The winter of 2014-2015 has been extremely mild for Northwest Indiana. Through the months of November and December there was no recordable snowfall, which is extremely unusual. The previous winter saw more than 70 inches of snow and the ground wasn’t visible between November 1st and March 1st. Today was the first big snow, and this is what we woke up to at 7:00 am. 12 inches!
We had originally planned to ride to Lake Michigan with some friends and ride along the beach, then ride to Michigan City. As we began shoveling the driveway at 9:00 am we shortly came to the realization that we would not be taking the fat bikes in the car up to the beach, because there was no way our cars could get out of our subdivision on unplowed roads. So we set off on our fat bikes, travelling about 6 mph, and trying to stay in the tracks left by cars.

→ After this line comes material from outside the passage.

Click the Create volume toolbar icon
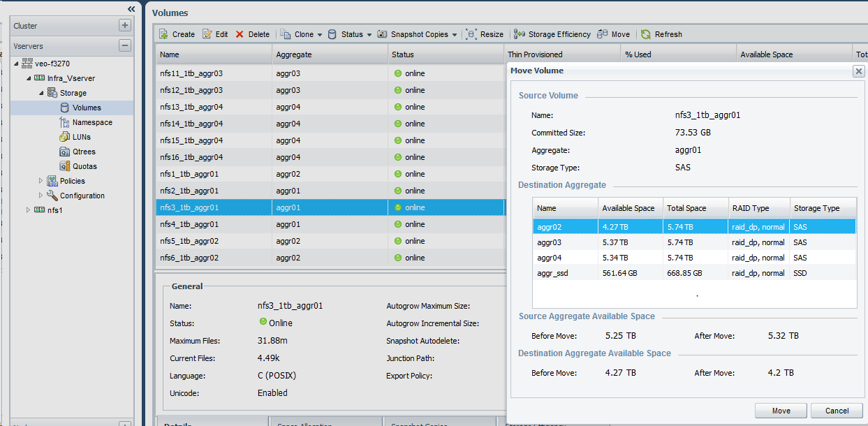 tap(163, 34)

The wind was blowing pretty strong from the Northeast, and visibility sucked, for lack of a better word. Marc quickly ditched his goggles but I was persistent with leaving mine on to avoid a frozen brow bone. I found wiping them from time to time with my mitten cover worked, because even though they were smeared with melted snow, it was just above freezing and I didn’t have to worry about them frosting over. On our way to town I noticed a man sitting at the side of the road in a plow trying to get his phone out of his pocket so he could take a picture of us.

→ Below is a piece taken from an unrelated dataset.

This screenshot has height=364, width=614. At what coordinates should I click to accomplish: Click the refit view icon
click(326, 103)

We headed into town and quickly realized the roads in town were even worse that the county roads. Unplowed roads can be easier to ride through than roads with lots of slush and ruts left by cars. Marc crashed when he took a corner on a downhill that had deep snow ruts. We stopped at Franklin House to re-group, and it was then that we decided to eat lunch and head back home. On the way to eat lunch, we passed some kids having a snowball fight. I was pretty sure they were going to use us as target practice, but instead they just stared as we rode by.
We rode through town and rode onto a jogging trail that had been shoveled probably a few hours earlier, and there was about 4-5 inches of newly fallen snow. I find it much easier to ride through freshly fallen snow, than to try and follow someone else’s tracks. If you ride in the rut left by a previous bike you can be thrown off the bike if you veer out of the rut. So I rode next to Marc’s tracks rather than in them. As we drove through the KMart parking lot, I noticed an older looking man stuck in the snow in his car. He managed to rock the car back and forth and get unstuck, but it occurred to me that the fat bike was handling better than cars in the snow!
After we ate lunch, a pickup truck with two guys in it pulled alongside me in town and rolled down their window. The passenger said “Are those snow tires?!” I told him yes, and he smiled and said “You’ve got more traction than our truck!”
The ride home was much speedier than the ride into town, because after we got through the slushy, rutted, messy roads downtown we noticed the plows had been out on the county roads. It snowed the entire ride and we were both covered in snow, but I didn’t care. It was perfect weather to play in the snow because the temperature was just above freezing the entire ride. I found myself thinking about going home and making a snow angel.